__What to work on__: Can you copy out, word for word, the entire passage below about Evans's MRI irregularity?

__Text segment__:
· · · ·
Evans’ irregularity sparked immediate concern from fight fans and colleagues over his health. While he won’t reveal what it is, because he doesn’t want people to blow it out of proportion, he says it is nothing new.

“I’m healthy,” he said. “I don’t want it to be a thing where it’s like ‘oh he has this issue’…you never know how people are gonna take things, especially when everything is so politically correct nowadays.”

He did reveal, however, that the medical irregularity is a finding that he has fought with throughout his entire career. He says it’s stayed the same for a long time and “it’s not gonna go away.”

“The way it was explained to me, the irregularity that I have with my MRI, a lot of people have that, who are not professional fighters,” he said. “It’s just an irregularity, it could happen to anyone. I’ve talked to specialists and they say there’s really no reason why they should’ve not had me fight, especially with all the follow-up and everything else.”

Evans says commissions across the country have approved his medicals in the past, despite the irregularity. “We did everything on our side, the UFC did everything to make sure that I was answering all the questions and doing all the things that I needed to,” he said. “[NYSAC] they just weren’t satisfied with it.”
· · · ·
__Given information__:
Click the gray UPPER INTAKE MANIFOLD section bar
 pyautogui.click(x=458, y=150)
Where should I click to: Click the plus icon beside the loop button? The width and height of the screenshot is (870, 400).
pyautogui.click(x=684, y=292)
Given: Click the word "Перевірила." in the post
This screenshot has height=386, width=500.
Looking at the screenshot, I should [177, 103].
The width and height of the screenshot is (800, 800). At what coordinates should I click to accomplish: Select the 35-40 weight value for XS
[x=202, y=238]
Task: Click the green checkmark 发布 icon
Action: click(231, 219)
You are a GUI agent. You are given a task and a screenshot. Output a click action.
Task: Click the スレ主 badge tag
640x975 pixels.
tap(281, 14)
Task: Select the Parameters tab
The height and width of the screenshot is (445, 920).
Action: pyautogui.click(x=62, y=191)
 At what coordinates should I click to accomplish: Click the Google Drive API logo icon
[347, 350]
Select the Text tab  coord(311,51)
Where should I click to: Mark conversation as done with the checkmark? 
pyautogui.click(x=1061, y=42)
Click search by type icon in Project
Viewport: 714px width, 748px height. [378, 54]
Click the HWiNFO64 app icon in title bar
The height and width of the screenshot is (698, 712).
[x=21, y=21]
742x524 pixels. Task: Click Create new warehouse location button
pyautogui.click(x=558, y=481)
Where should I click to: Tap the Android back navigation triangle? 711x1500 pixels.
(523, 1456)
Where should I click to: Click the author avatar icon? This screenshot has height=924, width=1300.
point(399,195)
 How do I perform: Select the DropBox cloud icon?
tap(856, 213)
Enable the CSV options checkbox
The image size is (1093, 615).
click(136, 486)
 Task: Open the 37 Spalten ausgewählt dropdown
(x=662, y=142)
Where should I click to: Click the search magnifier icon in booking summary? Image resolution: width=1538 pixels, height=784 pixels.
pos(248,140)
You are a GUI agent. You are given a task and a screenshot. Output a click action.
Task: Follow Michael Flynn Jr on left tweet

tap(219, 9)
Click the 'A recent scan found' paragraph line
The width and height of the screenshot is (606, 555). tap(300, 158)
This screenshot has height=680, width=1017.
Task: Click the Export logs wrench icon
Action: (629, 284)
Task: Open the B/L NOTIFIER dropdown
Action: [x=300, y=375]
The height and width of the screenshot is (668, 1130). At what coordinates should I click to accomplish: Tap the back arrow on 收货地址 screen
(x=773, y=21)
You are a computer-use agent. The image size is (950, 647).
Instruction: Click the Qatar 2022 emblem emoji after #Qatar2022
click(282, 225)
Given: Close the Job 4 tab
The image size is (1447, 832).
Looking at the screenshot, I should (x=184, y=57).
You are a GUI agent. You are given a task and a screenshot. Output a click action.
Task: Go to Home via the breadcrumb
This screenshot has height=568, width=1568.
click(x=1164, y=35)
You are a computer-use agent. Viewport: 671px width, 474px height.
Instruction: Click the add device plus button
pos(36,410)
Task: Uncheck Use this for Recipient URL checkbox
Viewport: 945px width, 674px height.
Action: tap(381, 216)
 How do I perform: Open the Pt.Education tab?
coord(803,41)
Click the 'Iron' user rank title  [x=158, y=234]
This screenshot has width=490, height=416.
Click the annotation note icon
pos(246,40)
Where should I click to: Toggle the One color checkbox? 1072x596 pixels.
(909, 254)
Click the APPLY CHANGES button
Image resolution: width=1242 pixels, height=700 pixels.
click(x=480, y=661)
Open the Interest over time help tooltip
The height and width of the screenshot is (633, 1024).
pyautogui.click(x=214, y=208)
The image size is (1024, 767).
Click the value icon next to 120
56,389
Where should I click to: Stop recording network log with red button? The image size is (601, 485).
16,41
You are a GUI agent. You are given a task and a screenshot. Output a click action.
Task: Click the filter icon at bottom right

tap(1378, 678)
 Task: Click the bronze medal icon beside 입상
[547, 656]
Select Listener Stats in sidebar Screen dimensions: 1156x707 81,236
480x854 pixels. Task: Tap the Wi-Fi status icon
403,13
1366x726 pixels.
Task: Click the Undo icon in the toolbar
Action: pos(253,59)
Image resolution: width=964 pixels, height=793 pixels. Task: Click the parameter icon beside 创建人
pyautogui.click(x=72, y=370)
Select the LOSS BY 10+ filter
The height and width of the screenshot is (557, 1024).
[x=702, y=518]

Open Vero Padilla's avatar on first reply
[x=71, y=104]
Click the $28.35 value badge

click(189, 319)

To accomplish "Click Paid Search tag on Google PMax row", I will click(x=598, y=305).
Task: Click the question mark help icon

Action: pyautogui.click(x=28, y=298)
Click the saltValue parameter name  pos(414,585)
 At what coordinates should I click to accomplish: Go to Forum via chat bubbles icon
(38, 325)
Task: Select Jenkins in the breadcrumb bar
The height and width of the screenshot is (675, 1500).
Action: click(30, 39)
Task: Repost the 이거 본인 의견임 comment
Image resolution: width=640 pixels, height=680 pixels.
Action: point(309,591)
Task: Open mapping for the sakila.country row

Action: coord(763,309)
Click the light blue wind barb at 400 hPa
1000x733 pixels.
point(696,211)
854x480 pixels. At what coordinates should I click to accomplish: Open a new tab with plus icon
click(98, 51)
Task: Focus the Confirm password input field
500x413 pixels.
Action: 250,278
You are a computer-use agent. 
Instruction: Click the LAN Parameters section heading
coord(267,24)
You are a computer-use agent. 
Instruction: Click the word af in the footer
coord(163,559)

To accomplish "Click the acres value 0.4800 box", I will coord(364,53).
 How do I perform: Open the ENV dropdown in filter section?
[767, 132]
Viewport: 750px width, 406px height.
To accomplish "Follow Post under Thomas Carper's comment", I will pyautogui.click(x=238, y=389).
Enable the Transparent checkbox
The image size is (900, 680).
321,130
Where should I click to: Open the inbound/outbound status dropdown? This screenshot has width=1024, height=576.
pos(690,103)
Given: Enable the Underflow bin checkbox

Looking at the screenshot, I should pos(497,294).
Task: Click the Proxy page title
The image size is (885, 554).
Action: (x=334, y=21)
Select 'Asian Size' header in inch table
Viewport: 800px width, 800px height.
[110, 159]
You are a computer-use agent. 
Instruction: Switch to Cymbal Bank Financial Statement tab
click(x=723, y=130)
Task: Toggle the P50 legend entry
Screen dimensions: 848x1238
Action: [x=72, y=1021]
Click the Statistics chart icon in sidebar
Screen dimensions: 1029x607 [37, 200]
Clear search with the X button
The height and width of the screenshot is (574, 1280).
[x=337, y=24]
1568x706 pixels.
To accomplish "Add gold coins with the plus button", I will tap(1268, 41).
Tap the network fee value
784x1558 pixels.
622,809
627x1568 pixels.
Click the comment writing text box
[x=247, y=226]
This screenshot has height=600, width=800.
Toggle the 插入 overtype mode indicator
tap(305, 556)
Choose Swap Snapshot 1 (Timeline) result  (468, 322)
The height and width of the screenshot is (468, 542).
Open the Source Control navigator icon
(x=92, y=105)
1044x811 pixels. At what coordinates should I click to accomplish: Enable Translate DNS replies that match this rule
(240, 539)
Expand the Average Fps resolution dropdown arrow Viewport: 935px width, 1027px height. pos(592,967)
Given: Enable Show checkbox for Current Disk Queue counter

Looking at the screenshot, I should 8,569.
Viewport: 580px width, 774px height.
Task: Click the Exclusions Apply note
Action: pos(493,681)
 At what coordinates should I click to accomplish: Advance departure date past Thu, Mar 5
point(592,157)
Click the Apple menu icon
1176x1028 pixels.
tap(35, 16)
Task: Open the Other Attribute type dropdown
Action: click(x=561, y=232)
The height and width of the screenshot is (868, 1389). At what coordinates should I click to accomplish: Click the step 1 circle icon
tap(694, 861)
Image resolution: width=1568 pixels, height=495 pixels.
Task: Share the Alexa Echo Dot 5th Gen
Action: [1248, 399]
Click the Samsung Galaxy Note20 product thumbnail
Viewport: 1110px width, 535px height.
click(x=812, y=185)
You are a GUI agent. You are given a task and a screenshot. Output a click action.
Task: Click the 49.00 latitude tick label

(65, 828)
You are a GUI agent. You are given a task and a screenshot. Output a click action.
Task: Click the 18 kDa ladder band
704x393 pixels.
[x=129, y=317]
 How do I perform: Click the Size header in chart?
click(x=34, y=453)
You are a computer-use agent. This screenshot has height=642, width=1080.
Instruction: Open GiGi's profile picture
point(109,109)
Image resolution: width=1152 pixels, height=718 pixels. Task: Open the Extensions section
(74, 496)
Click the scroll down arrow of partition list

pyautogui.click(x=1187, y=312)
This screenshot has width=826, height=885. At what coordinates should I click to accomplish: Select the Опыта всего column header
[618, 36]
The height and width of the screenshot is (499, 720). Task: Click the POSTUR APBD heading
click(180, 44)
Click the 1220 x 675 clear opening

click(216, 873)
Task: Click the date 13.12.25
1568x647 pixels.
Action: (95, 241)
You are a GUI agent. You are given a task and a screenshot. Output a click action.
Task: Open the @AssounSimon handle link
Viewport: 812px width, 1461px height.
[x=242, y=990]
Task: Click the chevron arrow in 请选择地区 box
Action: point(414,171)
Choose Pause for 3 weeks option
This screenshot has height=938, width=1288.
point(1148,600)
· · · ·
__Response box__:
Evans’ irregularity sparked immediate concern from fight fans and colleagues over his health. While he won’t reveal what it is, because he doesn’t want people to blow it out of proportion, he says it is nothing new.

“I’m healthy,” he said. “I don’t want it to be a thing where it’s like ‘oh he has this issue’…you never know how people are gonna take things, especially when everything is so politically correct nowadays.”

He did reveal, however, that the medical irregularity is a finding that he has fought with throughout his entire career. He says it’s stayed the same for a long time and “it’s not gonna go away.”

“The way it was explained to me, the irregularity that I have with my MRI, a lot of people have that, who are not professional fighters,” he said. “It’s just an irregularity, it could happen to anyone. I’ve talked to specialists and they say there’s really no reason why they should’ve not had me fight, especially with all the follow-up and everything else.”

Evans says commissions across the country have approved his medicals in the past, despite the irregularity. “We did everything on our side, the UFC did everything to make sure that I was answering all the questions and doing all the things that I needed to,” he said. “[NYSAC] they just weren’t satisfied with it.”